Bring it up to a simmer, cover and let it simmer away until the rice is cooked and the liquid is almost all absorbed. Stir every five minutes or so to scrap up any stuck bits on the bottom. It takes between 30 and 45 minutes of simmering, depending on how dry your rice is. Taste it for doneness, you want to make sure that rice is cooked and not crunchy! The dish should be thick but not dry. If it appears dry but the rice is not done - add a half cup of water and continue to cook.
Serve with a dollop of sour cream or Greek yogurt if you want to tone down the heat a shade - it's spicy. If you try it, let me know if you liked it in the comments!
Jambalaya w Sausage, Chicken & Shrimp
Smoked Sausage – slice into coins
Chicken Breasts – cut into 1” chunks
Shrimp - raw, shelled, deveined
Rice – 2 cups uncooked
Chicken Broth – 1 quart
Tomato Paste – small 6 oz can
Tomatoes – whole in the large can with the juice included
Onion – medium large – chopped
Green Pepper – medium large, chopped
Celery – two stalks, chopped finer but not minced
Garlic – between 3 to 5 cloves, minced – can’t have too much in my opinion
Pepper – 1 tsp freshly ground if you can get it
Salt – 1 tsp
Hot Pepper Flakes – ½ tsp (this is optional – it adds a lot of heat)
Paprika – 1 tsp
Turmeric – 1 tsp
Chili Powder – 1 ½ tsp
Louisiana Hot Sauce – 1 to 1 ½ tsp (give four good shakes directly from the bottle)

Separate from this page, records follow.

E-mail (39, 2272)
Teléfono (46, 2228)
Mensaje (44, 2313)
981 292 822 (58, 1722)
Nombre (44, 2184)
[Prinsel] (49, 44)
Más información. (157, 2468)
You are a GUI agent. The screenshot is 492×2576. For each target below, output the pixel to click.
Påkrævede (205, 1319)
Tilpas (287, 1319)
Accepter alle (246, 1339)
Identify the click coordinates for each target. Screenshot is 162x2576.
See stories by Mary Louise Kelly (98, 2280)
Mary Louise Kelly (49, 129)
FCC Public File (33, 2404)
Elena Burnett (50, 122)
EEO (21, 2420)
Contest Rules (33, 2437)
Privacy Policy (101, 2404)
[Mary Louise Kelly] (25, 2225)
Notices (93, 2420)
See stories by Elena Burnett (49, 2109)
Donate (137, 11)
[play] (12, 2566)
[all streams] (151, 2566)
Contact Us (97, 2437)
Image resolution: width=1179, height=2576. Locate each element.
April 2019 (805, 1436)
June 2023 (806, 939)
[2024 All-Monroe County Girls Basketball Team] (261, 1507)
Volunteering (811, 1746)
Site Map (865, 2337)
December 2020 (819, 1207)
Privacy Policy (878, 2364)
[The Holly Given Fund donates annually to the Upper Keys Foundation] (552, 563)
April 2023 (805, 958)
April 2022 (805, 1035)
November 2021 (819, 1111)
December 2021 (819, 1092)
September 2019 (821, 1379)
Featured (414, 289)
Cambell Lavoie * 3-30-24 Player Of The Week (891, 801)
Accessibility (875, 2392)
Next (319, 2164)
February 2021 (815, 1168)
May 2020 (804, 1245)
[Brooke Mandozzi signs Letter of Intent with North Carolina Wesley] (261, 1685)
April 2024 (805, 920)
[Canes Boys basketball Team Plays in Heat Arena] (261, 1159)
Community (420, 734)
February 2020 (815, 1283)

Worcestershire Sauce – 1 ½ tbsp
Olive Oil – 2 tbsps.
Butter – 2 tbsps.
1. Prepare all ingredients and have them ready to go.
2. Put olive oil in a large pot and add the meats and brown over medium heat – when browned, remove to small bowl. Stir frequently to brown evenly.
3. Add butter, onions, green pepper and celery into the left over oil – give them a shake of salt over the top to start them releasing their juices.
4. Scrap up the brown fond from the bottom of the pot as the veggies cook.
5. When the fond is all scraped up and the veggies are softened, add the garlic. Keep an eye on this or.. nose.. when you can just smell the garlic, add the rice and the dry spices.
6. Turn the rice to cover all of the grains with the oil/butter and cook for about 2 minutes, stirring constantly. This blooms the spices and marries them into the dish.
7. Add the meats back in
8. Add the juice from the whole tomatoes and crush and tear the tomatoes into pieces with your hands, one by one into the pot. Go slowly or the tomatoes will squirt juice at you.
9. Add the tomato paste and mix well – this blooms the paste.
10. Add the broth and wet spices and bring up to a boil.
11. Turn down to a simmer and cover and cook 25 minutes – stirring every 5 minutes or so to keep the rice from burning to the bottom. Scrap your pot frequently with a metal spoon to make sure. Test the rice for doneness, sometimes the rice is dryer than other times and will take longer to soften. Cook until almost all the liquid is gone.
12. When the rice is done, the dish is done!
13. If it is too spicy for your guests, add sour cream/Greek yogurt to taste at the table to bring down the heat a little. Taste first.